Let's subsidize cigarettes, shall we?

My fiancée is right next to me enjoying Megan’s tremendous post on the obesity scare — I feel a special kinship to Peter now that we’re both engaged to freakishly smart and talented econobloggers — and I want to fire off a quick post about something that’s been nagging me for a while.

The justification for taxes on cigarettes is that smokers cost more to the public purse, right? Not because they smell bad, right? They cost more because they get cancer, right?

What if it was the other way around? What if smokers saved the government money? Because we do. We get cancer earlier. We die younger. We cost less in pensions and we even cost less in healthcare. What is so cripplingly damaging to the healthcare system is end of life care for the elderly, right? Postponing the inevitable by a couple months, right? End of life care is much cheaper for a 60 year old with untreatable cancer, whom you just put on a morphine drip, than it is for an 85 year old with about eleven different conditions.

So perhaps the ObamaCare plan or other healthcare systems around the world should create a cigarette subsidy to save money! Public service announcements explaining that the cool kids smoke! (Well, maybe not, that would drive the kids away.) If the purpose of a Pigovian tax truly is to reduce negative externalities, should we not go even further and tax gyms, and subsidize transfats?

Dataset excerpts:
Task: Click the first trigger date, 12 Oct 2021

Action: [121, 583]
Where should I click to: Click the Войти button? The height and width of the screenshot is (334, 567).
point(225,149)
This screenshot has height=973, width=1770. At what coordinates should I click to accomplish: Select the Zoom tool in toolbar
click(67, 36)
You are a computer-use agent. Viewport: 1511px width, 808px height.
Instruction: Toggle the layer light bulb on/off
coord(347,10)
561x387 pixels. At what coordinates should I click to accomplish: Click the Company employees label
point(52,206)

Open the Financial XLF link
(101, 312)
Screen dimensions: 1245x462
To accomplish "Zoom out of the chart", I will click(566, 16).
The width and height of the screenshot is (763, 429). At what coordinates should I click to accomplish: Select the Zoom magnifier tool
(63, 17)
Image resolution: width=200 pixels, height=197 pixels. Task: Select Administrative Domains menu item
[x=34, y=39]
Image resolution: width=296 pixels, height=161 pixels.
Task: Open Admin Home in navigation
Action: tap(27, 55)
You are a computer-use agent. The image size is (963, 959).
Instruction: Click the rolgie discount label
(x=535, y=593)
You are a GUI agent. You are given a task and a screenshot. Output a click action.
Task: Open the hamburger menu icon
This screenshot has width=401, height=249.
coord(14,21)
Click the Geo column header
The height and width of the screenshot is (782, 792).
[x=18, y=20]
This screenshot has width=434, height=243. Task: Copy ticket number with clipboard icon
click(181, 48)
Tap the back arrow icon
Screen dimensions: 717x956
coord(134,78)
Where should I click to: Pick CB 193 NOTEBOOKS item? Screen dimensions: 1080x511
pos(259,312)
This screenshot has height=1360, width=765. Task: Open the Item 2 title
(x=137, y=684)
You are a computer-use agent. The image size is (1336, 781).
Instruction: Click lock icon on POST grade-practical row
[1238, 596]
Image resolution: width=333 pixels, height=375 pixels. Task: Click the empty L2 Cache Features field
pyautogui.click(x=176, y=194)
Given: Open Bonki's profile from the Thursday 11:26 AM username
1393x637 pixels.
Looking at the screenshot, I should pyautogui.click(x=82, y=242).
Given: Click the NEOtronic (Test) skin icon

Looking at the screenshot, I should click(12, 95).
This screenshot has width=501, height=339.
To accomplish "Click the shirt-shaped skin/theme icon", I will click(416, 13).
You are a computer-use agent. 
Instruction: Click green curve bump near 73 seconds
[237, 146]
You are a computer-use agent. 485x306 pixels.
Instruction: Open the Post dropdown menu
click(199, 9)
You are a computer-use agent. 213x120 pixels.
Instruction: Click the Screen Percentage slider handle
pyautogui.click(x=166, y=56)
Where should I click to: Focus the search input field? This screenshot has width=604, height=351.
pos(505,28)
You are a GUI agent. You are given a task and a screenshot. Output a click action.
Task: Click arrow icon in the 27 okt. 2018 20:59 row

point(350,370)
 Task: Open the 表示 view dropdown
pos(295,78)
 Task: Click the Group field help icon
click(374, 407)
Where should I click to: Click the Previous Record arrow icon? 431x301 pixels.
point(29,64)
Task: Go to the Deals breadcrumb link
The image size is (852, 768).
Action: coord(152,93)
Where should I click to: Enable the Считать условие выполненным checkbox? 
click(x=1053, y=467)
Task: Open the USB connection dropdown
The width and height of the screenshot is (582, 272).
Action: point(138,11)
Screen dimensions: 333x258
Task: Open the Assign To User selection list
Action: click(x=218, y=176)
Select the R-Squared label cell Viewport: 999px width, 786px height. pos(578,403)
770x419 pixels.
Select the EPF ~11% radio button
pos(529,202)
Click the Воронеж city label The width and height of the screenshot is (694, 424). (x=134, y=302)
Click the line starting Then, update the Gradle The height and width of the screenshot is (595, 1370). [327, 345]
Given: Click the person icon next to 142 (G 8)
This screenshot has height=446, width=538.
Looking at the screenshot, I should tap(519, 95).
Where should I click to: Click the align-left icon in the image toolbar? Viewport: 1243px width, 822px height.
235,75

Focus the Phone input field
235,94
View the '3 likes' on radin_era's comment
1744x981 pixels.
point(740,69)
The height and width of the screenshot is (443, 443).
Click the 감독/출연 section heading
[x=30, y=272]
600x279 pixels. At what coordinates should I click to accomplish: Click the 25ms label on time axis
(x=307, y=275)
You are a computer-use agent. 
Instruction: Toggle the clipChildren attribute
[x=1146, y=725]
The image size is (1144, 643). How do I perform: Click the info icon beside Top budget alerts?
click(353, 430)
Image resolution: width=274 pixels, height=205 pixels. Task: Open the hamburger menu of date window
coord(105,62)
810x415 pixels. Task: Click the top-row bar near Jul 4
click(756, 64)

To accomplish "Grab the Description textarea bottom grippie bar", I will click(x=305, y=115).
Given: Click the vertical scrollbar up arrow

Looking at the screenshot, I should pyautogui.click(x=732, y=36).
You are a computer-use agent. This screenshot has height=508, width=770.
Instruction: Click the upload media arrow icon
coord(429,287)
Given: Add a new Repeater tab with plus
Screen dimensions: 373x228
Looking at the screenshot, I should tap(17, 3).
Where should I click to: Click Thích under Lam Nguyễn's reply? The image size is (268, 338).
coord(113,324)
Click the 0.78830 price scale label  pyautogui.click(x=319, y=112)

Task list:
A - In the post on subsidizing cigarettes, what does the writer call so cripplingly damaging to the healthcare system?
B - From the post on subsidizing cigarettes, extract the stretch from "Let's subsidize cigarettes, shall we?" through "get cancer, right?".
C - Continue the post on subsidizing cigarettes from its final sentence.

Exercise responses:
A - End of life care for the elderly.

B -
Let's subsidize cigarettes, shall we?

My fiancée is right next to me enjoying Megan’s tremendous post on the obesity scare — I feel a special kinship to Peter now that we’re both engaged to freakishly smart and talented econobloggers — and I want to fire off a quick post about something that’s been nagging me for a while.

The justification for taxes on cigarettes is that smokers cost more to the public purse, right? Not because they smell bad, right? They cost more because they get cancer, right?

C -
It’s the right thing to do.

Look, just to be clear: this post is tongue in cheek obviously, but it hints at a real problem with Pigovian taxes and purely utilitarian public policy more generally.

The real reason we have tons of taxes on cigarettes is because 1- it’s politically expedient to raise taxes on a minority and 2- most people think “Ick, gross!” The negative externality argument is used to retrospectively justify a sin tax applied for moral, not economic reasons.

But this creates a pitfall: facts, as a great thinker once said, are stubborn. If your negative externality is actually a positive externality, the mask of your oh-so-utilitarian, oh-so-rational policy falls.

One of the reasons I don’t think of myself as a libertarian even though they’re the group whose actual policy preferences most closely mirror mine is because of things like this. Legislation reflects a society’s moral values. In fact, it should reflect a society’s moral values, consistent with individual freedoms, because it is what a democratic polis is all about: a nation deciding by which rules it wants to live.

Government can’t and won’t “just get out of our lives”, simply because what you describe as “getting out of our lives” isn’t the same thing as what I describe as “getting out of our lives”, and, until Jim Manzi finally succeeds at creating evidence-based social science, there is no scientific way to decide what government should or should not do — and nor should there be.

So if you want to disincentivize smoking through sin taxes, that’s perfectly fine. It’s okay to have public policy that disincentivizes bad things just because they’re bad, without having to make budget projections over the next 30 years. I’m willing to pay extra to feed my addiction. But don’t lie about the real reason you’re doing it.